Kapitalisme Semu Penyiaran
R. Kristiawan, MANAJER PROGRAM MEDIA DAN INFORMASI YAYASAN TIFA, JAKARTA
Sumber
: KORAN TEMPO, 26 November 2011
Salah satu pemikiran penting tentang
Orde Baru di Indonesia datang dari Yoshihara Kunio. Pemikir Jepang ini menulis
The Rise of Ersatz Capitalism in South East Asia (1988). Ersatz capitalism
(kapitalisme semu) adalah perkembangan kapitalisme yang bertali-temali dengan
kekuasaan politik. Di Indonesia, kita lebih mengenal perkembangan ini dengan
istilah kapitalisme kroni, dengan penguasa politik dan militer yang terlibat
dalam berbagai konglomerasi usaha. Kapitalisme, yang pada awalnya mendorong
kompetisi murni di antara pelaku usaha, di Asia Tenggara justru tampil dalam
persekongkolan ekonomi politik yang oligarkis. Kelahiran televisi swasta di
Indonesia pada 1989 juga lahir dalam latar ekonomi politik kronial semacam itu,
dengan keluarga Soeharto yang memulai bisnis televisi swasta.
Prinsip
Demokrasi
Sekarang, tema irisan kepemilikan
media dengan penguasa politik layak dikemukakan
lagi. Hal ini berkaitan dengan dua
kecenderungan aktual, yaitu kecenderungan pemusatan kepemilikan media penyiaran
dan munculnya pemain politik sekaligus
pemilik media. Berita terakhir adalah
bergabungnya Hary Tanoesoedibjo, pemilik MNC Group, dengan Partai Nasional Demokrat
sebagai Ketua Dewan Pakar. Partai NasDem sendiri juga diketuai oleh pemilik
Metro TV, Surya Paloh.
Kepemilikan merupakan tema sentral dalam
berbagai regulasi penyiaran di dunia. Prinsip utamanya adalah perlu pembatasan kepemilikan
media. Ada beberapa alasan perlunya pembatasan kepemilikan media. Pertama,
bisnis penyiaran memakai public domain, yaitu frekuensi. Sebagai public domain,
frekuensi dikuasai oleh negara, dengan pihak swasta yang diberi izin mengelola.
Kedua, aspek pervasiveness. Media penyiaran yang memakai frekuensi terestrial
bisa masuk ke ruang-ruang kehidupan masyarakat tanpa bisa dikontrol sepenuhnya.
Ini berhubungan dengan potensi kekuatan penyiaran dalam membentuk opini publik.
Ketiga, aspek kelangkaan (scarcity), yaitu bahwa frekuensi merupakan sumber
daya alam yang terbatas sehingga penggunaannya harus diatur dengan hati-hati.

> BAGIAN DATA:
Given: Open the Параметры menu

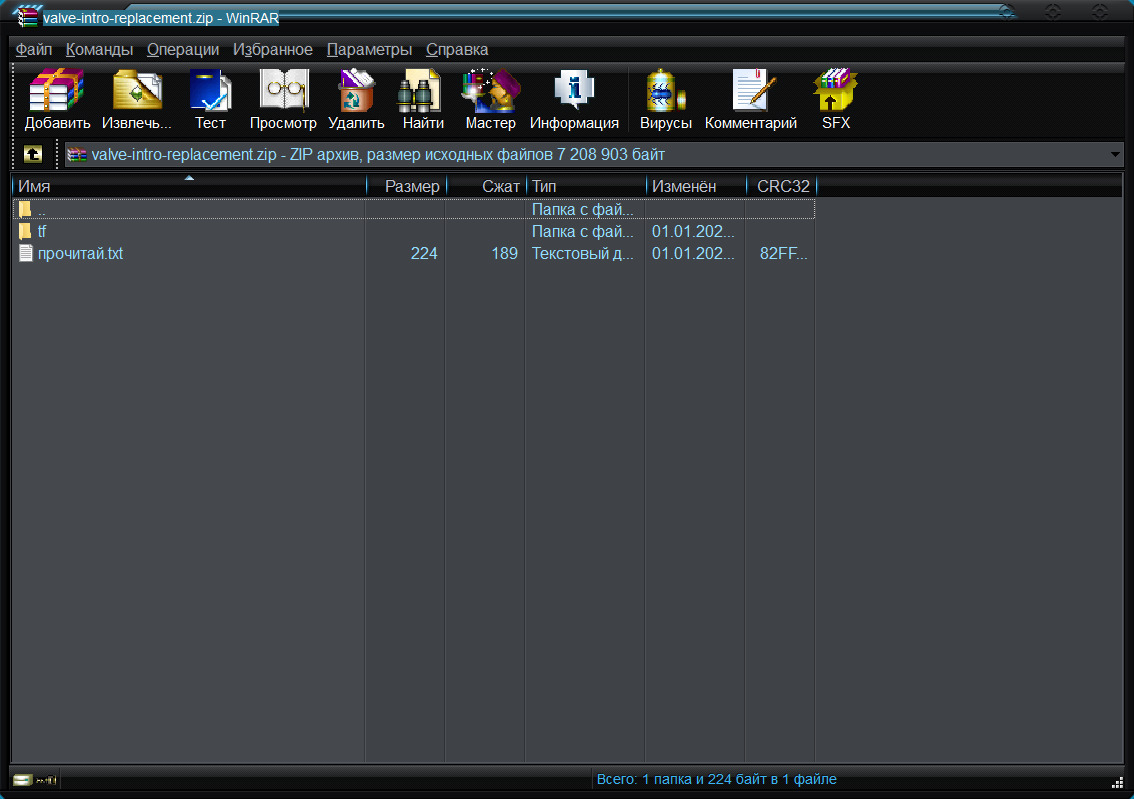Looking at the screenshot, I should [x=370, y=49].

...

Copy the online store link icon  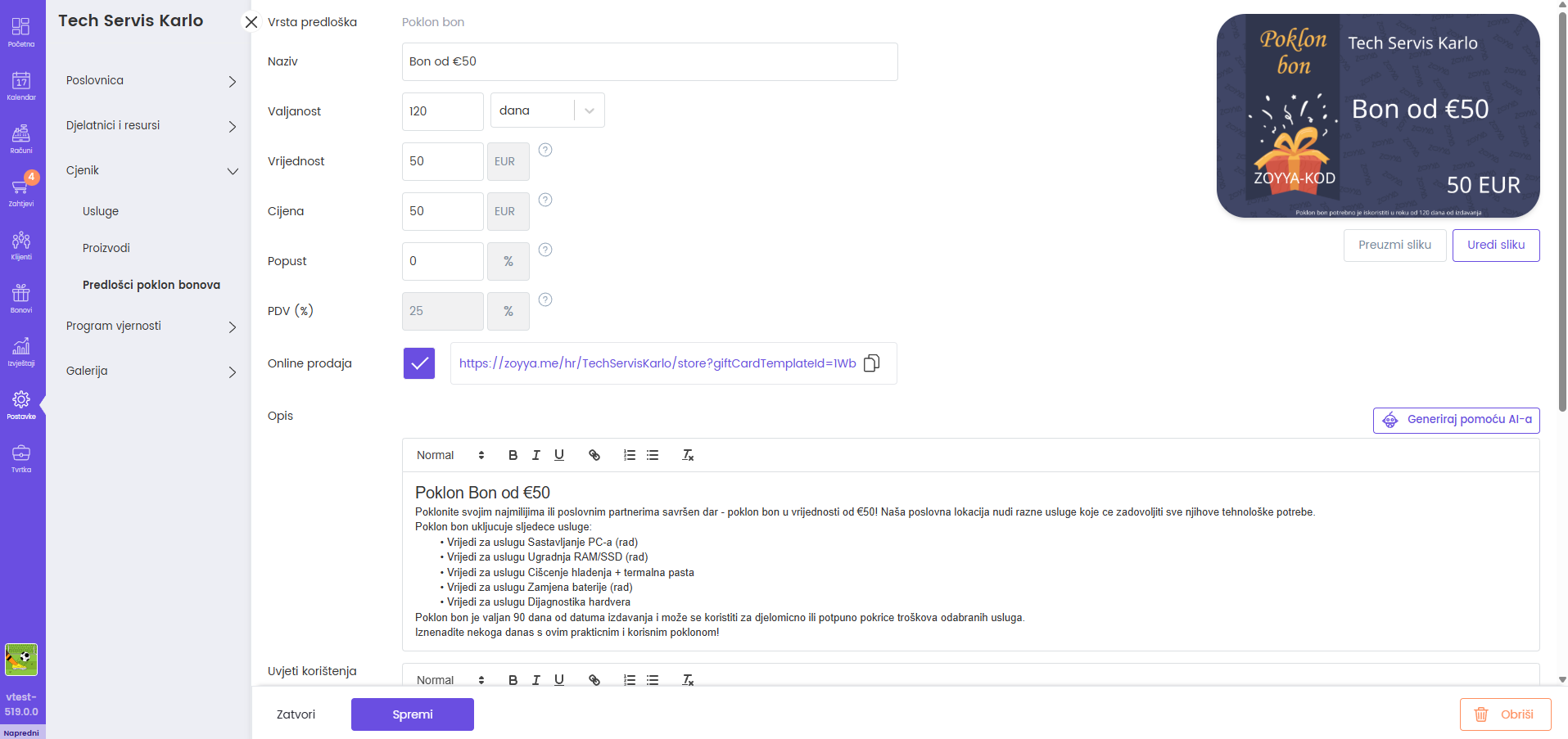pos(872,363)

==

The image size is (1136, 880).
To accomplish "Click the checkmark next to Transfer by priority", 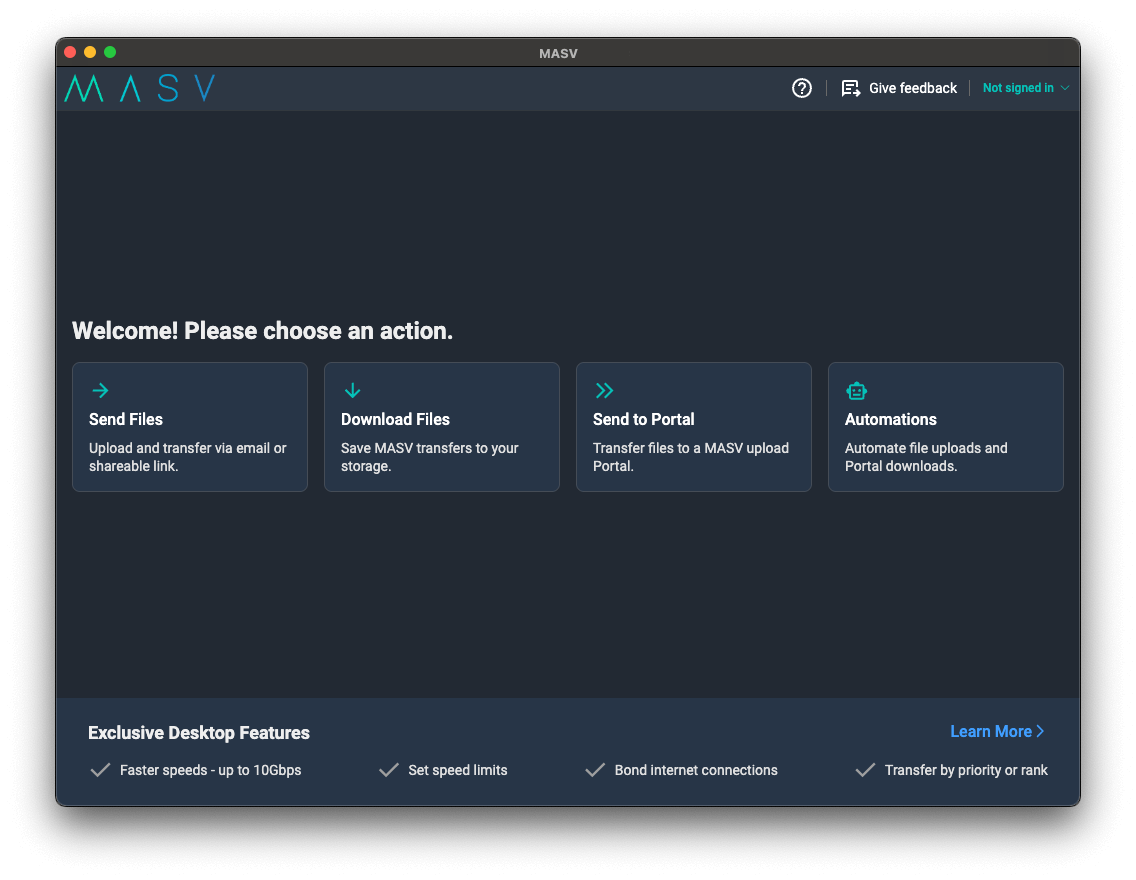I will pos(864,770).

> TUGAS ANDA:
**a.** Tentukan apakah tiap pernyataan berikut sesuai dengan artikel tentang kapitalisme semu penyiaran: (i) Televisi swasta di Indonesia lahir pada 1989. (ii) Hary Tanoesoedibjo menjabat sebagai ketua Partai NasDem. (iii) Frekuensi penyiaran dikuasai oleh pihak swasta. Jawab ya atau tidak, lalu kutip kata-kata artikel yang menentukannya.
**b.** Sambung artikel tentang kapitalisme semu penyiaran mulai dari kalimat terakhirnya.

> JAWABAN YANG DIHARAPKAN:
**a.**
(i) Ya. "Kelahiran televisi swasta di Indonesia pada 1989 juga lahir dalam latar ekonomi politik kronial semacam itu"
(ii) Tidak. "dengan Partai Nasional Demokrat sebagai Ketua Dewan Pakar. Partai NasDem sendiri juga diketuai oleh pemilik Metro TV, Surya Paloh."
(iii) Tidak. "frekuensi dikuasai oleh negara, dengan pihak swasta yang diberi izin mengelola."

**b.**
Yang dijadikan kiblat utama dalam pembentukan
regulasi penyiaran adalah demokrasi. Interpretasi prinsip demokrasi dalam
regulasi penyiaran, selain pembatasan kepemilikan media penyiaran swasta,
adalah penyeimbang jenis media penyiaran swasta, penyiaran publik, penyiaran
komunitas, dan penyiaran berlangganan. Undang-Undang Penyiaran Nomor 32 Tahun 2002
lahir dengan semangat baru yang mengakomodasi prinsip-prinsip demokrasi tersebut.
Dengan kata lain, Indonesia jelas-jelas menganut prinsip penyiaran demokratis.
Tapi demokrasi penyiaran itu sedang terancam.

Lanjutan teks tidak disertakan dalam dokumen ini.